Drag an HTTP Request node onto the canvas. Connect the API Endpoint's POST output to HTTP Request's body input.
In its settings:
- Method:
GET - URL:
https://jsonplaceholder.typicode.com/users/{{ api_request.body.userId }}
The URL uses a {{ }} binding to inject the userId field from the incoming request body.
Drag a Transform node and connect HTTP Request's response to its input.
In the template, shape the response to only return what the caller needs:
{
"id": "{{ http_request.data.id }}",
"name": "{{ http_request.data.name }}",
"email": "{{ http_request.data.email }}",
"company": "{{ http_request.data.company.name }}",
"found": true
}
Drag a Return node onto the canvas.

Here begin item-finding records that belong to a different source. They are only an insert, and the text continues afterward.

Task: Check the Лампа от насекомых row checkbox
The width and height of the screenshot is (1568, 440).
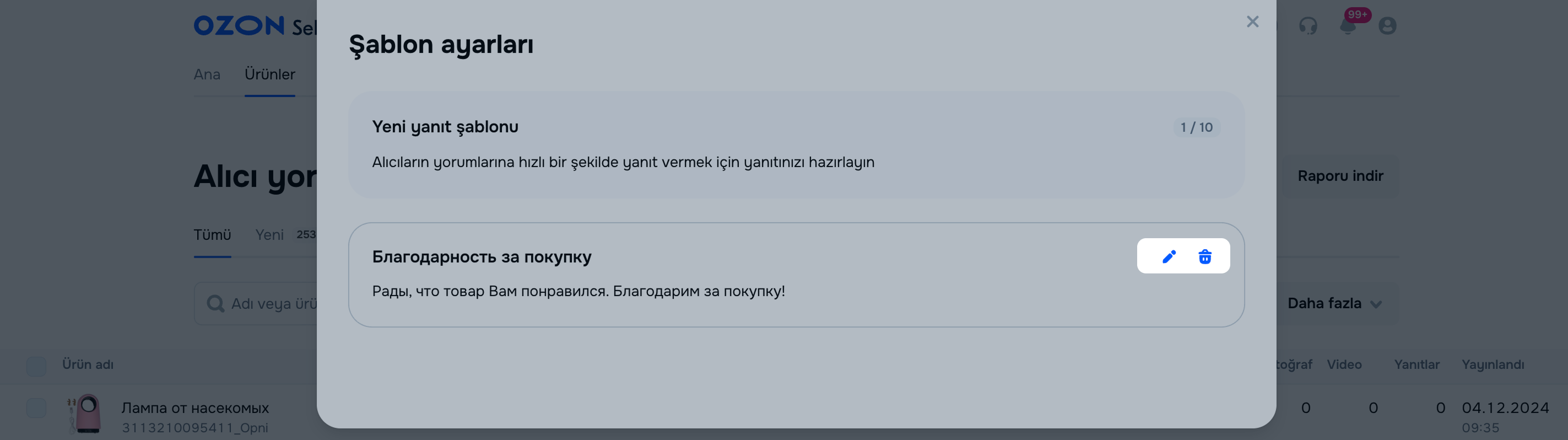Action: (x=36, y=407)
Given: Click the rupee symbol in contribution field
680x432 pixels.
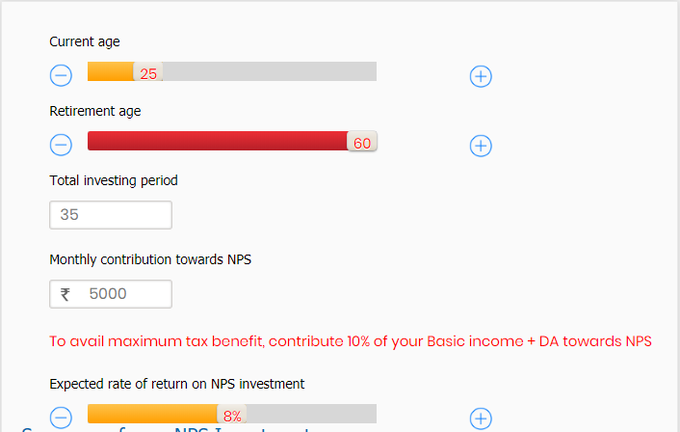Looking at the screenshot, I should pyautogui.click(x=65, y=294).
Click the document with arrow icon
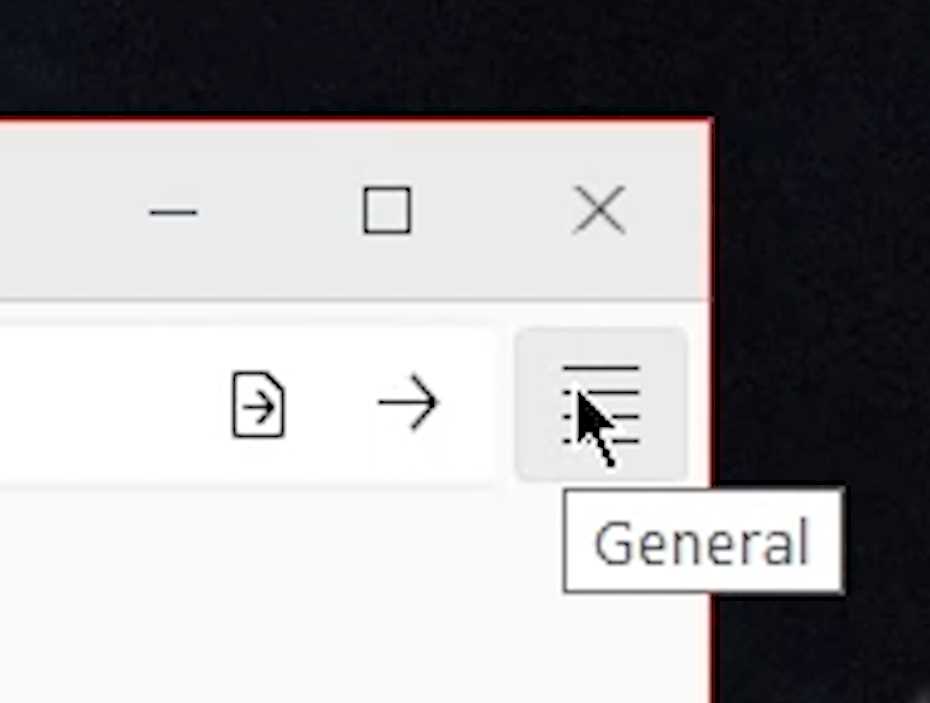The image size is (930, 703). tap(258, 405)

Connect Transform's result to Return's input.
The caller will receive the transformed object as the JSON response body.
Using Managed mode? Skip this step — deploy directly from Step 7 with Managed execution and test via curl.
tensorify init
tensorify login # opens browser — or use --api-key on init
tensorify runner start
In the API Endpoint node settings, set a mock payload:
{ "userId": 1 }
And a mock header:
{ "X-API-Key": "your-secret" }
Click Test → select the Return node → click Run to Selected.
The canvas will show the transformed user object in the Return node's output panel.
- Click Deploy in the toolbar
- Note your endpoint URL — something like
https://triggers.tensorify.io/your-workspace/users/lookup - Set execution mode to CLI or Managed
If using self-hosted execution, ensure your runner is connected (tensorify runner start), then deploy from the Deploy dialog with execution mode CLI or Auto.
curl -X POST https://triggers.tensorify.io/your-workspace/users/lookup \
-H "X-API-Key: your-secret" \
-H "Content-Type: application/json" \
-d '{"userId": 3}'
Expected response:
{
"id": 3,
"name": "Clementine Bauch",
"email": "[email protected]",
"company": "Romaguera-Jacobson",
"found": true
}
- How to configure an API Endpoint trigger with API key authentication
- How to use
{{ }}bindings in the HTTP Request URL to pass request data dynamically - How to use Transform to shape the external API response
- How to use Return to send a synchronous JSON response back to the caller
- API Endpoint reference — full settings including bearer token auth and multiple methods
- Return reference — how Return works with subworkflows
- Send Email on Trigger — simpler first workflow
- Deploying Workflows — production deployment with CLI or managed cloud
API Endpoints (this guide) are for when you define the interface — your workflow acts as a backend service that callers invoke on demand and receive a synchronous response. Use this for building internal tools, microservices, or public APIs.
Webhooks are for when an external service pushes events to you — Stripe sends a payment event, GitHub sends a push notification. Your workflow reacts asynchronously; the caller doesn't wait for a response. See the Webhook Automation guide for that pattern.